In the next two years, UW Health, the health system associated with the University of Wisconsin, will be the first medical institution worldwide to clinically treat cancer patients sitting upright with proton therapy, using the Marie particle therapy system. Designed by Leo Cancer Care, the solution utilizes a rotating chair to allow the patient to sit in front of the proton beam, instead of lying down, creating a more comfortable body stance.
This naturally positions the heart, lungs, and other organs to reduce unnecessary radiation exposure, while allowing for more precise targeting of tumors. It also creates direct eye-to-eye contact between the patient and care team. Additionally, the scanner requires less space to install and reduces total cost of ownership, compared to other proton therapy systems.

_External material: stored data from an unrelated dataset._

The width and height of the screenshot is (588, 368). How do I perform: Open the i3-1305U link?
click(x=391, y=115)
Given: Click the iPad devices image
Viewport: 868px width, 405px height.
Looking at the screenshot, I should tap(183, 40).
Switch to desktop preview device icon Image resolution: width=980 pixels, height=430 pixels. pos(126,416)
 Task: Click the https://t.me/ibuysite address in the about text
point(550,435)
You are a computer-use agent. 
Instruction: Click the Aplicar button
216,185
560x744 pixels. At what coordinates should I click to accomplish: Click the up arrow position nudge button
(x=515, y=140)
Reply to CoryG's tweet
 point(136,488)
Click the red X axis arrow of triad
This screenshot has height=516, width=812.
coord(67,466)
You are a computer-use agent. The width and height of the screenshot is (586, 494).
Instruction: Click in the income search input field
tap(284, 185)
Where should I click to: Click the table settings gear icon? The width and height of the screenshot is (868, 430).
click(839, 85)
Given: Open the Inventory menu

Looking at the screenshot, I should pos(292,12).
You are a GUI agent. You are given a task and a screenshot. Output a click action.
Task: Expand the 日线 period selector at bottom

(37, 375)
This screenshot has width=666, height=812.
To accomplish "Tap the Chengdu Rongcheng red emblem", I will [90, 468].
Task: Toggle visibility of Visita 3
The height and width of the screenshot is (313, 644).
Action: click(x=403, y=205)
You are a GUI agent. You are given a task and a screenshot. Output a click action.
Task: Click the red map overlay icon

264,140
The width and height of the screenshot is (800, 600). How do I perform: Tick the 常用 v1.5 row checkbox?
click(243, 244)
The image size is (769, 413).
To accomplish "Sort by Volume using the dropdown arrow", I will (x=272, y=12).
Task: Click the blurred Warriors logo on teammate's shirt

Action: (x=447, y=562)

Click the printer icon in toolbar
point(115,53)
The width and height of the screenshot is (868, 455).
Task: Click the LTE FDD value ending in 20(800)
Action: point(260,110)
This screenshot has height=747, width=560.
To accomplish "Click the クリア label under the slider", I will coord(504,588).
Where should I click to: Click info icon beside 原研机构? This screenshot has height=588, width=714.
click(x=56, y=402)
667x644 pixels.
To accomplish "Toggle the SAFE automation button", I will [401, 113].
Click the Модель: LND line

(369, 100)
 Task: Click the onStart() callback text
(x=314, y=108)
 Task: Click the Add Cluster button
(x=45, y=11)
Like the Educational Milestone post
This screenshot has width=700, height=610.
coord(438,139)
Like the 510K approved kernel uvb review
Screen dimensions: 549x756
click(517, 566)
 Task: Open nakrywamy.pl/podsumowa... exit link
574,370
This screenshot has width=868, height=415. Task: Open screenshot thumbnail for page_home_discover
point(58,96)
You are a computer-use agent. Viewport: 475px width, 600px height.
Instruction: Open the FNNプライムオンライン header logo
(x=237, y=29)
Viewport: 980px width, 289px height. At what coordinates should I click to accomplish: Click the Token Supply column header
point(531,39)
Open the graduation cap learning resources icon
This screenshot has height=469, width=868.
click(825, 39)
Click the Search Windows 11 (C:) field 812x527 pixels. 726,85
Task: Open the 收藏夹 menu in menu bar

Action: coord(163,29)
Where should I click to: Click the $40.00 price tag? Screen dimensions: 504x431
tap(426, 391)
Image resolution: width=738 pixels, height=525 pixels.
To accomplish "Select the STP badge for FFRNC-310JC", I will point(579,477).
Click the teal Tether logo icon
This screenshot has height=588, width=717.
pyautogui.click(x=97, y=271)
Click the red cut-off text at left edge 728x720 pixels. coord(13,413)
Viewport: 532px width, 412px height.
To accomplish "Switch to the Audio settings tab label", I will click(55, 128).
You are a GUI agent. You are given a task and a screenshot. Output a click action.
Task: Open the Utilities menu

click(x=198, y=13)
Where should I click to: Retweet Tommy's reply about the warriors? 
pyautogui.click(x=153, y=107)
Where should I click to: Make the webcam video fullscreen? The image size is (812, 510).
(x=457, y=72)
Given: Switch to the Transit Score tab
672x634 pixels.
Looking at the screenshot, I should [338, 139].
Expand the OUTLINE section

“The significant innovation from Leo Cancer Care is the capacity to have a robotic upright positioning chair with six degrees of freedom that enables the chair to execute the movements that are necessary, rather than swing a big gantry around a patient to deliver the conformal beam,” radiation oncologist Dr. Paul Harari, chair of the department of human oncology at the UW School of Medicine and Public Health, told HCB News.
Several innovations like this are underway to not just improve the efficiency of proton therapy but expand its reach, accessibility, and affordability. HCB News sat down with Harari and other experts in the field to discuss these advancements, and how they are facilitating a greater ability to deliver optimal outcomes to cancer patients.
New innovations out today
About 20 years ago, the cost of setting up a proton therapy system was around $150 million. Today, most centers are paying $40 to $50 million, according to Harari. One reason has been a shift away from more expensive, traditional multiroom systems, to newer, single-room vaults. The lower prices of these systems make building and the costs of infrastructure for a proton therapy facility more feasible, especially for smaller centers. These healthcare systems also usually have smaller volumes of cancer patients, which may justify investment in a single-room versus a multiroom system.
“The first- and second-generation proton centers were much more expensive. Several ended up going into bankruptcy because they couldn’t manage the business plan initially established. There is not nearly the same concern when dealing with just the single-room centers, which require fewer patients to be successful,” said Dr. Bradford Hoppe, medical director of particle therapy and professor of radiation oncology for Mayo Clinic Florida.